Homem com cara estranha

Auto-observação alta ou baixa: onde você está?

Dependendo das respostas dadas ao questionário, a pessoa obtém uma pontuação que a coloca na zona alta, baixa ou intermediária do continuum de auto-observação. Geralmente, existem algumas características comuns para indivíduos que compartilham pontuações semelhantes:

Pessoas com alto automonitoramento

  • Elas são extrovertidos e orientados a atuar para outras pessoas.
  • Elas agem de acordo com o contexto e são regidas por situações específicas.
  • Elas tendem a supervisionar e monitorar seu comportamento para adaptá-lo às demandas sociais.
  • Elas são mais sensíveis à expressão e auto-apresentação dos outros. Elas são boas lendo as pessoas que estão à sua frente.
  • Elas tendem a ter amigos diferentes para atividades diferentes, elas tendem a segregar o público.

Pessoas com baixa auto-observação

  • Elas são introvertidas e voltadas para si mesmas.
  • Elas são regidas por seus princípios, crenças e disposições pessoais, independentemente do contexto em que se encontram. Portanto, elas não mudam dependendo da situação.
  • Elas geralmente não tentam se adequarem ao contexto; elas são mais espontâneas e despreocupadas.
  • Elas têm “amigos para tudo”, não os diferenciam dependendo da atividade.

Vale ressaltar que essas características representam os escores mais altos e mais baixos, mas grande parte da população encontra-se em posições intermediárias. Portanto, é provável que você não se sinta 100% identificado com nenhuma das descrições anteriores.

Amigos conversando

Que repercussões esse traço tem a nível social e pessoal?
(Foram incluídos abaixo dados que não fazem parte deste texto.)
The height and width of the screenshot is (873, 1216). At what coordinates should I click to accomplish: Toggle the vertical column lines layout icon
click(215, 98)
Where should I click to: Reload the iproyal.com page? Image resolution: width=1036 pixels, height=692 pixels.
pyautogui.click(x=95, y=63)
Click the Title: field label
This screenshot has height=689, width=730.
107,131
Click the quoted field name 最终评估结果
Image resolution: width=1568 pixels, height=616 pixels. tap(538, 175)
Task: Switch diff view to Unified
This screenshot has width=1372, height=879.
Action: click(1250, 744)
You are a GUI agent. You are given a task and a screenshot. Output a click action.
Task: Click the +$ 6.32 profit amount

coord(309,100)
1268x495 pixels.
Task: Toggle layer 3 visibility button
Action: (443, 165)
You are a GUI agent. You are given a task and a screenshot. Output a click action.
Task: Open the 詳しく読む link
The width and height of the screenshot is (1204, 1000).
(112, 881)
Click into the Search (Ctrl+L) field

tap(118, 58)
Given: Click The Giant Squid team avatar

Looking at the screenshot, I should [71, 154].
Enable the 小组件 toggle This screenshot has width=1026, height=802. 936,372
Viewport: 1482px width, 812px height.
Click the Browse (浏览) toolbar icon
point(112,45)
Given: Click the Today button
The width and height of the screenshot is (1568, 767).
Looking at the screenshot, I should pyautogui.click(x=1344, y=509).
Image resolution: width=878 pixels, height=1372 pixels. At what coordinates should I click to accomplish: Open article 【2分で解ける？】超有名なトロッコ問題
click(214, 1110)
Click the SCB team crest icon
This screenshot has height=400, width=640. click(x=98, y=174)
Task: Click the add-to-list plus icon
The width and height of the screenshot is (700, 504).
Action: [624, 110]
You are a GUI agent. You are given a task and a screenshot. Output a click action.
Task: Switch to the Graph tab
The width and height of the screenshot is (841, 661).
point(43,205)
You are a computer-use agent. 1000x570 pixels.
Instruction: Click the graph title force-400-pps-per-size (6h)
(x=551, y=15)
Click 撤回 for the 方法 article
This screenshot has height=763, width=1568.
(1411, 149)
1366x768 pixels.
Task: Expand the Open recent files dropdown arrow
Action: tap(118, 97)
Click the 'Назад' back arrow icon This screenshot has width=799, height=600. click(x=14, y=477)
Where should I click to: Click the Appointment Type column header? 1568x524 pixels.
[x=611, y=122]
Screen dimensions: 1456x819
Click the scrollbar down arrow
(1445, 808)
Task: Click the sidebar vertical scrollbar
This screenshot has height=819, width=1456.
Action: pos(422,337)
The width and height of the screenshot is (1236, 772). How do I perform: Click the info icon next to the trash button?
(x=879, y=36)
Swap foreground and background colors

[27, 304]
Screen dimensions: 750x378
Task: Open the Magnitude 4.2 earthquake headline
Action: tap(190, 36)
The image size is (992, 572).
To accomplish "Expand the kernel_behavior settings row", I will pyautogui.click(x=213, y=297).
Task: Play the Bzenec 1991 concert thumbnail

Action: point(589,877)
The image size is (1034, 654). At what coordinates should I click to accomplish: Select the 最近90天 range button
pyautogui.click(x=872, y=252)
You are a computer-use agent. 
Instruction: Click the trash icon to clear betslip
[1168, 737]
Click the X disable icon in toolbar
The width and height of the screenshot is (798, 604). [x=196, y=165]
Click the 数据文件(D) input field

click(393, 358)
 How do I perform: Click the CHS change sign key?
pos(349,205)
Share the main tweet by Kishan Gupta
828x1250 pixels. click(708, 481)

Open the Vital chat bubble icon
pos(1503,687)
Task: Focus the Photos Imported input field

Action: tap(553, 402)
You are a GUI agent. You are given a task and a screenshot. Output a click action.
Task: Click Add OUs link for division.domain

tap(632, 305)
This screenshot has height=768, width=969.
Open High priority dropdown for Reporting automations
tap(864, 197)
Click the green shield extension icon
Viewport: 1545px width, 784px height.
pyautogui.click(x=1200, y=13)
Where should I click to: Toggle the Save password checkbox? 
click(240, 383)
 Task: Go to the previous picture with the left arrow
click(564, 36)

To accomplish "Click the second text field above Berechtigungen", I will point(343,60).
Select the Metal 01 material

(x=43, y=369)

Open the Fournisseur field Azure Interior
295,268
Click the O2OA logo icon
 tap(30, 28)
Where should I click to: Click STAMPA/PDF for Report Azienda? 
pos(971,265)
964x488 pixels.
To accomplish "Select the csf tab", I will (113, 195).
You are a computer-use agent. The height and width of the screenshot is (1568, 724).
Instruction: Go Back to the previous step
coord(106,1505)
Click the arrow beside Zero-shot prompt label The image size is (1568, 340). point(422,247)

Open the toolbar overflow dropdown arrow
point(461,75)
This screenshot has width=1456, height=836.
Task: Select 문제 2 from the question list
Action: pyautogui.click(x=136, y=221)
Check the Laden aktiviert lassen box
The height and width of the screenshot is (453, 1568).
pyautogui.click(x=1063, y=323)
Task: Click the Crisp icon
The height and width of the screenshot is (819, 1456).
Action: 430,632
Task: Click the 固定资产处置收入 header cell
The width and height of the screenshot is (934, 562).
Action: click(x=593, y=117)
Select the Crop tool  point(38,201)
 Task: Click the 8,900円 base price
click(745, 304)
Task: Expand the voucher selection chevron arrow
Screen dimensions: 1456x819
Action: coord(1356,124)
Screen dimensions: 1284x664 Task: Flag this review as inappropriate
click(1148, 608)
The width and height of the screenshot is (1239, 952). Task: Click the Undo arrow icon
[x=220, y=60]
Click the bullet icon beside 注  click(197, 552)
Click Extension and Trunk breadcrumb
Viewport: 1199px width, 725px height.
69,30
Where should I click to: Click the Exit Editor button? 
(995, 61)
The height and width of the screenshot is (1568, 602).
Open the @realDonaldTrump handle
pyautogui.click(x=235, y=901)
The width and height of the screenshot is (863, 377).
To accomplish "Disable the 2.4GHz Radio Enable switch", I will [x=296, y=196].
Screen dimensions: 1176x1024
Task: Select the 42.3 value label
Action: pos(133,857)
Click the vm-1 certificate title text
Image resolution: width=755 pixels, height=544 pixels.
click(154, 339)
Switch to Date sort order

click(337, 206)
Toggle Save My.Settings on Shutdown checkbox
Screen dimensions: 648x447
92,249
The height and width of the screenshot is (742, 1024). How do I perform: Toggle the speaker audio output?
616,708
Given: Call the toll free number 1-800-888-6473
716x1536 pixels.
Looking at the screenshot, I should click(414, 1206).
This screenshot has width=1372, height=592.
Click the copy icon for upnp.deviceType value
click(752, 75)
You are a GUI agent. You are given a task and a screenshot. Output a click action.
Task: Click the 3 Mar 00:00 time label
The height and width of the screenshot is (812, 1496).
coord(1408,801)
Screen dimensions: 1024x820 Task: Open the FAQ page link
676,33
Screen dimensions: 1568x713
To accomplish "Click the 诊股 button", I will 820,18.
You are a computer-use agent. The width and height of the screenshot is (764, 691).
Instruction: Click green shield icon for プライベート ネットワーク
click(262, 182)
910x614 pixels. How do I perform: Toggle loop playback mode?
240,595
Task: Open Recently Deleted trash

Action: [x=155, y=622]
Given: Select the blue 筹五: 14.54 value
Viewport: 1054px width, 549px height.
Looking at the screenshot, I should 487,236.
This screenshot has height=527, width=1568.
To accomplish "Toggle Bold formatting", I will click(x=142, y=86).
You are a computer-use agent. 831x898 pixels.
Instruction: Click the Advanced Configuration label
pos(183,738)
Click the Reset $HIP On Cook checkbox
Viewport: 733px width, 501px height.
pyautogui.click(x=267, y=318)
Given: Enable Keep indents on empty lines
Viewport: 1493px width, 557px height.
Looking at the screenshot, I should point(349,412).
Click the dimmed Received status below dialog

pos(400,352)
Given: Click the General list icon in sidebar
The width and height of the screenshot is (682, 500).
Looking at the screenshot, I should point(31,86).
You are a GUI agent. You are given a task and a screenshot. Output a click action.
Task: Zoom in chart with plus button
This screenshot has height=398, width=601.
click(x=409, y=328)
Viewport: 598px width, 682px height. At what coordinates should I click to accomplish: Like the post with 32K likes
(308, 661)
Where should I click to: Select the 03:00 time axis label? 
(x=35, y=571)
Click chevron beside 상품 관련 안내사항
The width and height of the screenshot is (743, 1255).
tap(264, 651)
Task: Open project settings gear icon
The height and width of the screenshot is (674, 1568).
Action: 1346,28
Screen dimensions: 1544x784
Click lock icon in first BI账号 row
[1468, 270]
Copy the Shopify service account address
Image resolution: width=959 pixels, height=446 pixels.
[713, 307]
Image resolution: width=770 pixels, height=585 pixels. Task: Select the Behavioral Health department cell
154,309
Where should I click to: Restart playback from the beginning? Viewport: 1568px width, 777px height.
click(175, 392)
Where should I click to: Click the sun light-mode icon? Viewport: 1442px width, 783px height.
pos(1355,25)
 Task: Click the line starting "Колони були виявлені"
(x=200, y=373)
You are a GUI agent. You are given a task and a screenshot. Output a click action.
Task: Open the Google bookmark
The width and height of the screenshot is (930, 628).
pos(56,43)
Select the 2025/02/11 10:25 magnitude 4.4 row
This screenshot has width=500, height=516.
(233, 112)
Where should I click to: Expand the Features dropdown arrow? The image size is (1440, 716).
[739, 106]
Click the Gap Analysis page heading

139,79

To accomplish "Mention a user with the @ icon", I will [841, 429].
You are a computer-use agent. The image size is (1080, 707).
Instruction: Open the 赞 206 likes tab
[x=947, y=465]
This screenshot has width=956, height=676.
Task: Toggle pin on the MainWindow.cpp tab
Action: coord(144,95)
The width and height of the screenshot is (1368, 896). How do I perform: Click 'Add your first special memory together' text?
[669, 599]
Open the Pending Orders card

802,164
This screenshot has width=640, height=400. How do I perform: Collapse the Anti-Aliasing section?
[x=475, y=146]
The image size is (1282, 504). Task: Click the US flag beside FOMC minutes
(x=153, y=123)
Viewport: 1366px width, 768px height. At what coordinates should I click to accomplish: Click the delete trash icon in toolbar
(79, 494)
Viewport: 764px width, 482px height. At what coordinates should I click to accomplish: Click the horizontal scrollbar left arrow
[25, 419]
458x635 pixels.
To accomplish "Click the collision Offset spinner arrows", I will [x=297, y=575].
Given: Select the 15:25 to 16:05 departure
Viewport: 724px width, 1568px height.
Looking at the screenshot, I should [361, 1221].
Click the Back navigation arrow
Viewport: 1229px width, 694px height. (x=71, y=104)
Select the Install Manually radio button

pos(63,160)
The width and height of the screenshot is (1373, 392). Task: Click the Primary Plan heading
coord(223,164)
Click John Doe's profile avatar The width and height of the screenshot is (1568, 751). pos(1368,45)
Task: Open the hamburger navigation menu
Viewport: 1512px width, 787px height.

O grau de auto-observação tem grande influência no plano social. Aqueles que apresentam alto automonitoramento tendem a ser mais carismáticos e bem-sucedidos em suas interações com os outros, são o centro das atenções e se adaptam melhor às demandas de diferentes contextos.

Por outro lado, aqueles que mostram um baixo nível de auto-observação podem experimentar mais frequentemente rejeição social ou vivenciar interações insatisfatórias. Eles são um tanto insensíveis à norma e isso pode causar problemas para eles.

A vida é um grande teatro e essas pessoas se preocupam menos em cuidar do roteiro. Além disso, observou-se que elas podem apresentar maior risco de sofrer depressão, pois, ao manter uma imagem tão coesa de si mesmos, qualquer situação que ameace um de seus papéis teria maior impacto global.

No entanto, não é um traço patológico ou negativo em si. Foi demonstrado que a baixa auto-observação está relacionada a uma maior autoestima implícita; ou seja, nessas pessoas há menos diferença entre seu eu real e seu eu ideal. Além disso, ao interagir com outras pessoas em um nível emocional ou sexual, é mais provável que elas priorizem a personalidade em relação à aparência física.

Em última análise, o objetivo será sempre qualificar nossas tendências para encontrar um equilíbrio que seja funcional para nós no dia a dia. A adaptação social pode nos trazer grandes vantagens, mas a preocupação excessiva com a maneira como nos projetamos e como os outros nos veem pode desencadear problemas de ansiedade. Assim, no ponto médio, encontraremos o bem-estar.